Possibly the best aspect of “Hostel Part II” is the fantastic score composed by Nathan Barr who helps bring together tension and mounting suspense that helps the film rise above the other titles in the modern era comprised of modern pop rock. Roth doesn’t settle on a hip soundtrack and instead pushes for a classic score that works in favor of the film. Meanwhile, Richard Burgi provides many laughs as the charismatic sadistic millionaire who invests much of his own personal wealth to be able to incorporate himself in the torture games and gets off on the possibility of inflicting pain on his prized tourists. “Hostel Part II” does not have the most shocking ending in horror movie history. Instead, what it does have is the advantage of being more of the same. Roth touts clunky horror movie references and cameos by the bunch and never quite explores our characters enough to care about them.
The only really compelling scene in the film involving a scythe and a slashed throat is undermined by Roth’s inability to create truly unique and complex characters on-screen, depending solely on typical clichés and character models that never leap off the screen. All the while, Roth brings down the cloak from his once interesting plot device, delving as far as possible into this mysterious organization of business men who pay to torture tourists, and really sucks away any and all mystique. All the while Roth sets up predictable plot twist after plot twist, all with the same old tired formula of the first. Three inept tourists, one with their sexuality in doubt, go to Eastern Europe to party, they’re led off into different parts of the village, people begin disappearing, and the body count begins to rise within the Hostel. It’s just so difficult to sympathize with characters so lacking in intelligence, even with Roth’s surviving character from “Hostel” also lacking the clear intelligence to know that snooping on a secret organization will get you murdered.

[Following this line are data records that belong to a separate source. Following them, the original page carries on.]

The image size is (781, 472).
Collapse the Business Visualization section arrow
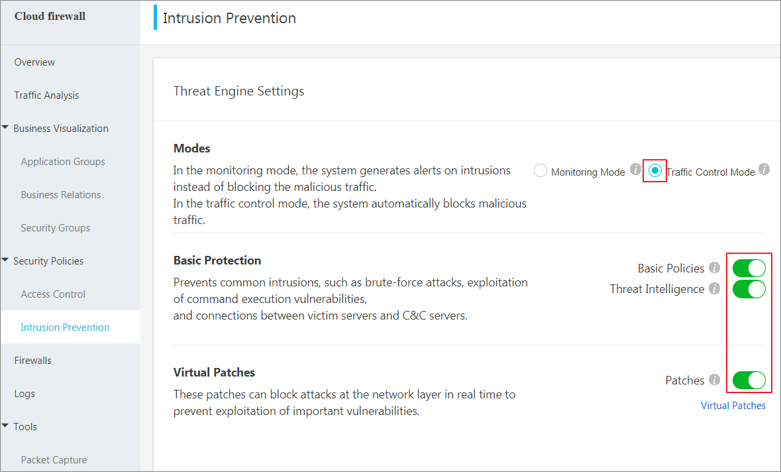(x=5, y=127)
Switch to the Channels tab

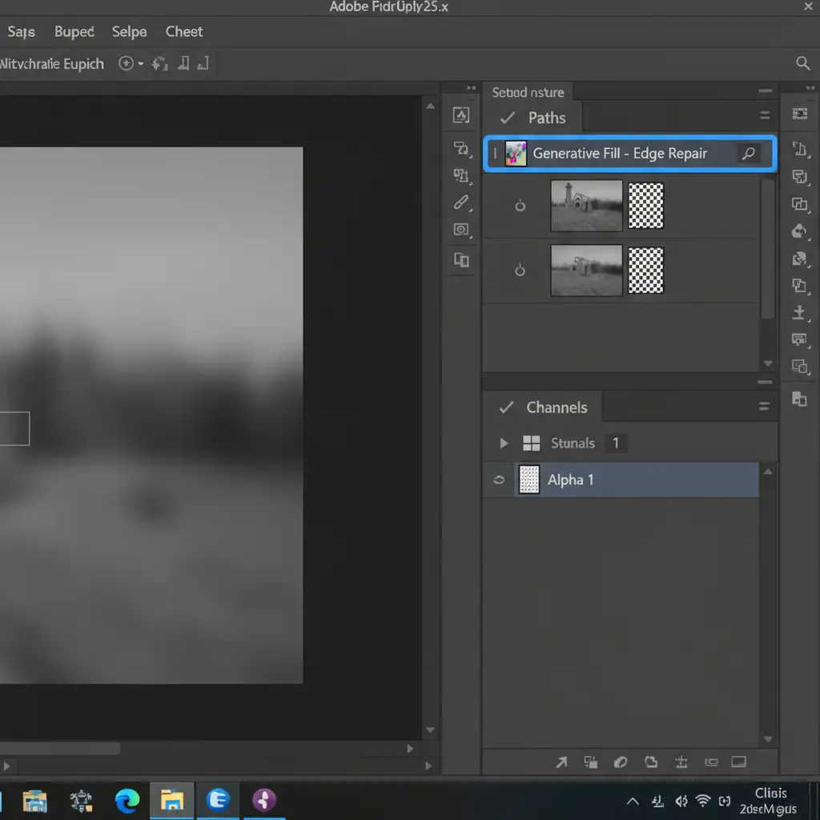point(556,408)
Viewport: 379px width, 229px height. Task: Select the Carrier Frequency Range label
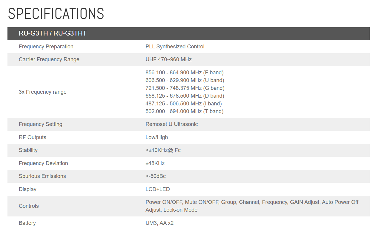pyautogui.click(x=49, y=59)
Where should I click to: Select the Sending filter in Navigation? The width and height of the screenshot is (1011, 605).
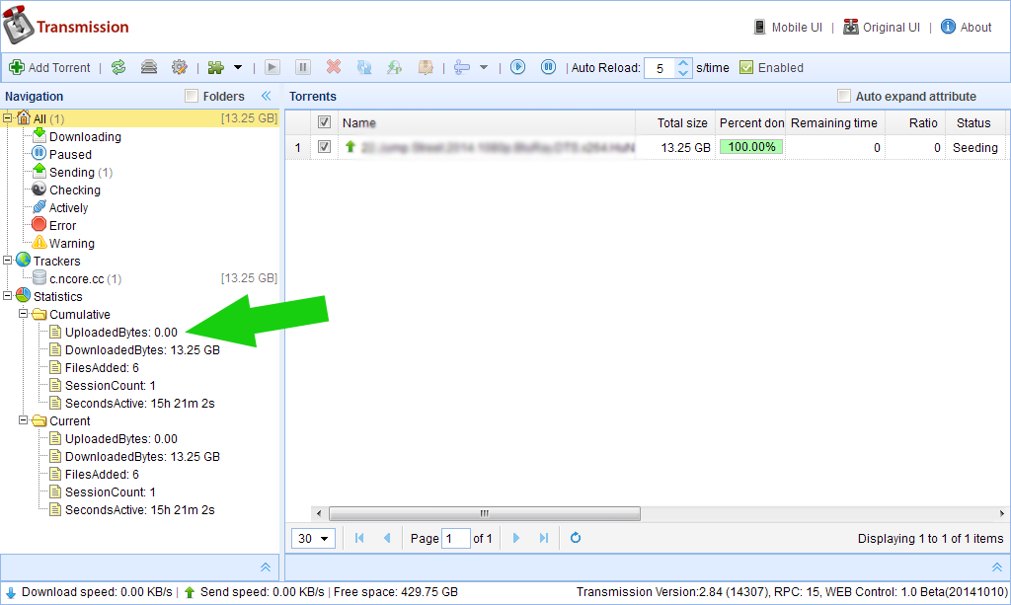tap(71, 172)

Roth aims for style over substance, and at the same time attempts to obtain sympathy for the characters on-screen with very little success. Matarazzo is once again the inept geek, Phillips is once again the skanky booze whore, and Laura German is a character set up with obvious foreshadowing upon her introduction that will reflect in the climax. All the while, Roth taps from wells like “Last House on the Left,” and “I Spit on Your Grave” staging whole scenes that were pretty much lifted from said scripts, and never reflect the attempts at wit and tongue in cheek as Roth would hope. Attach all the subtext to it that you’d like, but Roth’s film is clearly just a vain attempt to pull his story in all directions dancing from Drama, to horror, to thriller in every instance, without ever rising above the level of an average Direct to DVD shelf warmer.

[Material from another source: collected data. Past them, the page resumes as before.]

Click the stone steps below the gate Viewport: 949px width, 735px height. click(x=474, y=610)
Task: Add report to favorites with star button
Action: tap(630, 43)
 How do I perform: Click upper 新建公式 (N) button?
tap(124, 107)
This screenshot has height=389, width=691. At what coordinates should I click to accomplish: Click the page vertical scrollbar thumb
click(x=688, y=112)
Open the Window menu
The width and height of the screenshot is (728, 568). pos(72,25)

In the end, the most shocking aspect of “Hostel 2” is that Roth is still able to garner work after three rather forgettable and terrible films under his belt. Roth is the Kid Rock of the film world; lacking in any talent and originality, which he hides by constantly in the arms of a superior filmmaker, hoping no one will notice that he’ll leave behind a legacy of nothing but mediocrity. “Hostel Part II” is the indicator that Roth is a lazy filmmaker, one incapable of really thinking outside the box in terms of characterization of substance, and in spite of the little highlights, this sequel is incredibly underwhelming. The great DVD treatment will be a real highlight for Roth fans with deleted scenes, a director commentary from Roth, and an assortment of making of documentaries, while Laura German is also a strong actor, but “Hostel Part II” is just a sub-par and obscenely overrated piece of lazy horror filmmaking.